Reading text -
....................
White House Wants Stimulus by August Recess With $1 Trillion Cap
Comment of the Day

July 07 2020

Commentary by Eoin Treacy

White House Wants Stimulus by August Recess With $1 Trillion Cap

This article by Jordan Fabian and Kevin Cirilli for Bloomberg may be of interest to subscribers. Here is a section:

President Donald Trump and senior White House officials have said a payroll tax cut, liability reform, tax incentives for businesses to adapt to the pandemic and a potential back-to-work bonus are priorities for the administration.

Short said the White House views liability protections as “essential” for companies to bring workers back and fully re-open the economy.

The administration wants to be sure it’s “striking the right balance between income replacement on the one hand, and ensuring that we don’t have excessively high implicit tax rates on the return to work, on the other hand,” Tyler Goodspeed, acting chairman of the president’s Council of Economic Advisers, said in a separate interview with Bloomberg Radio.

Implicit tax rates can’t exceed 100%, he said, meaning it can’t be more lucrative for workers to stay at home. But any plan will require “not allowing a big blow to household income,” which is core to the economy, Goodspeed added.

Ohio Republican Brad Wenstrup, a member of the House’s tax-writing committee, said the package should address the ability of working parents to find childcare and helping schools to reopen.

“We have a shortage of day care providers,” he said in another Bloomberg Radio interview. “I am going to look for incentives for those type of programs.”
....................
Information shown -
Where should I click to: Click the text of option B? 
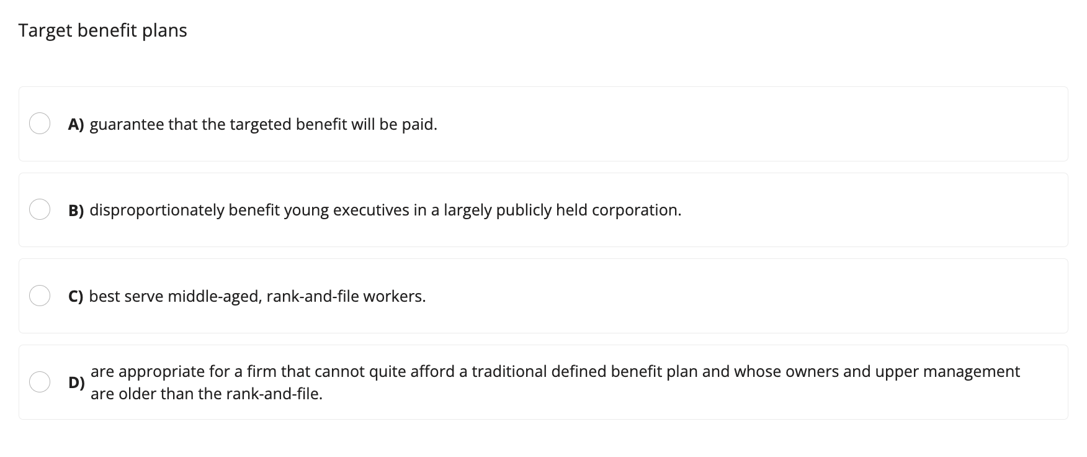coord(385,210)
....................
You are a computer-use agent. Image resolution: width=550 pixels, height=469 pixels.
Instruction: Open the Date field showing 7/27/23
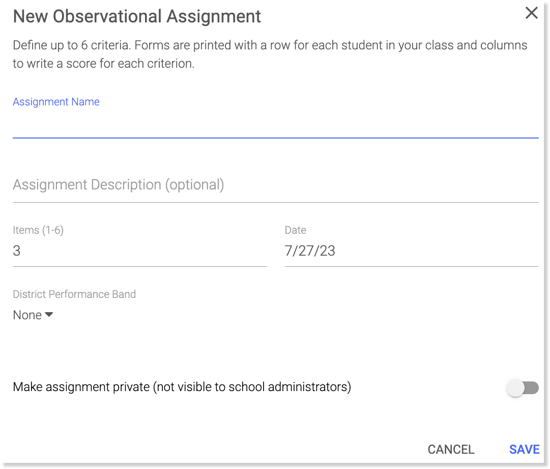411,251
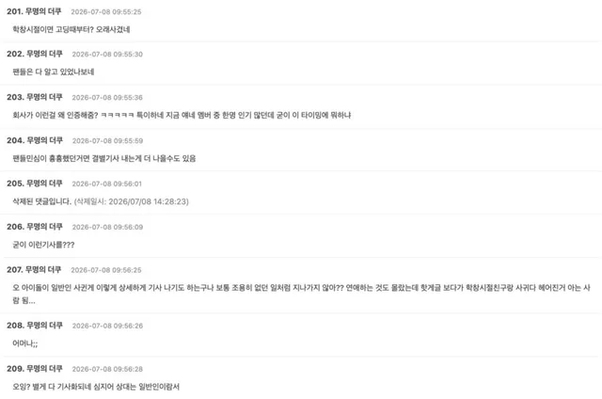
....................
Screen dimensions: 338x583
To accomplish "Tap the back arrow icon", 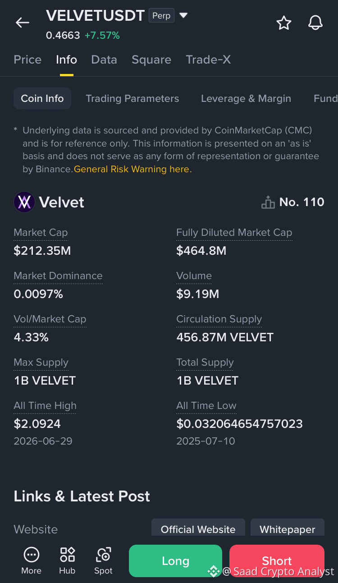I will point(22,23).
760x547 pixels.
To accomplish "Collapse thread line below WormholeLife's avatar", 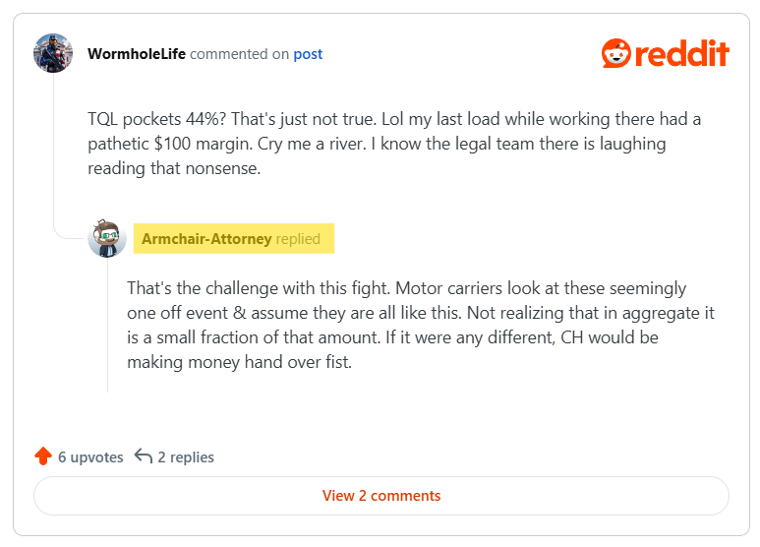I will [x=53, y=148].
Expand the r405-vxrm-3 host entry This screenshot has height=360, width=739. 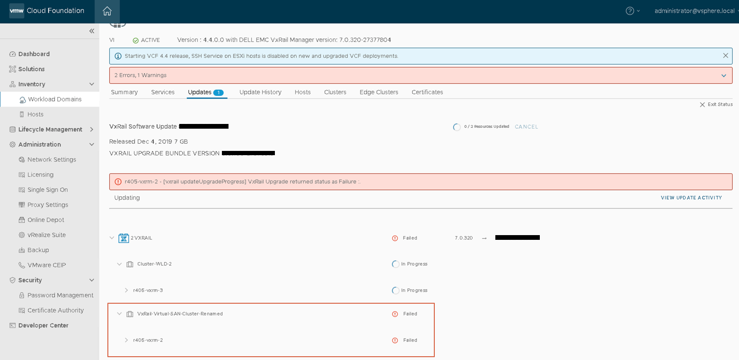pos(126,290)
....................
Study questions -
1) Answer these questions about the stimulus article:
(a) Who is credited with the commentary?
(b) What position does Tyler Goodspeed hold?
(c) Which state does Brad Wenstrup represent?
2) Please retype the stimulus article from "Ohio Republican Brad" to "schools to reopen.".

Solutions per task -
1)
(a) Eoin Treacy
(b) Acting chairman of the president's Council of Economic Advisers
(c) Ohio

2)
Ohio Republican Brad Wenstrup, a member of the House’s tax-writing committee, said the package should address the ability of working parents to find childcare and helping schools to reopen.